Leslie Wexner:  I kind of backed into it. I opened the store and it was successful, and I said, if I had one, I probably could have two in the city. And if you have two in the city, you could have three. And I would think, “How many stores could you have?” If you could only have — let’s say the size of the market — the city of Columbus, I could have four stores.

So I said, “But if you went to two cities, you could have eight stores.” So that was kind of the amateur — the 27-year-old or 26-year-old — talking to himself. And I’d say, but people didn’t have stores in multiple cities. Department stores were locally owned. Specialty stores were locally owned. There were no regional or national businesses.

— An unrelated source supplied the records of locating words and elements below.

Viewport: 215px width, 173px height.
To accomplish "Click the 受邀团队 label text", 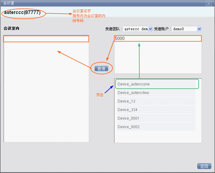I will coord(113,29).
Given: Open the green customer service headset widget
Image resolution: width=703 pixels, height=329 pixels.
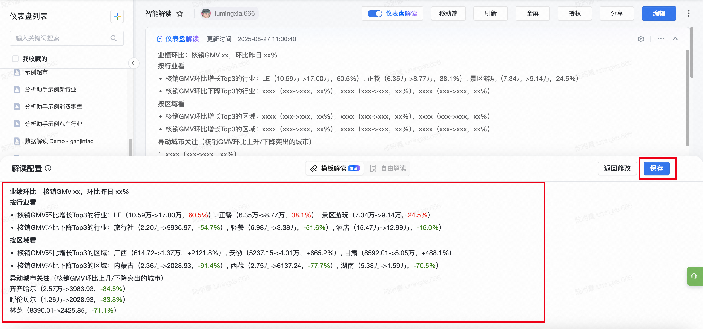Looking at the screenshot, I should point(694,276).
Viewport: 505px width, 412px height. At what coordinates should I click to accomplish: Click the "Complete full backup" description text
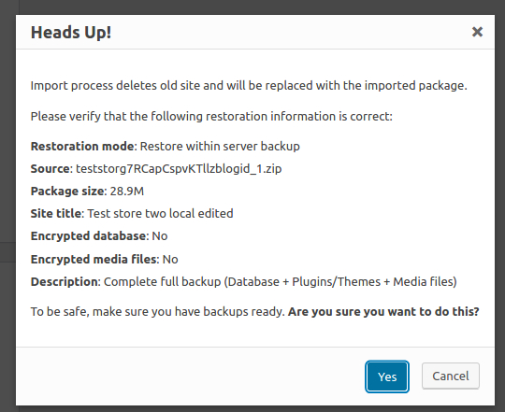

So I thought, when we lived in Chicago, my dad would commute an hour from the North Side to the South Side to work every day. It was an hour going and an hour coming. And I said, “Jeez, I could open a store in Dayton. It’s an hour to Dayton, an hour back. Dayton is kind of like Columbus. So if I lived in Chicago, I’d be commuting, so I’ll just commute to Dayton.”  So that was the idea. I told my dad I was going to do that, and he said, “The merchants in Dayton will eat you alive. You’re lucky to be successful in Columbus.” I said, “Well, I think it’s the same and if the store doesn’t work, I could afford one failure.”  And it worked.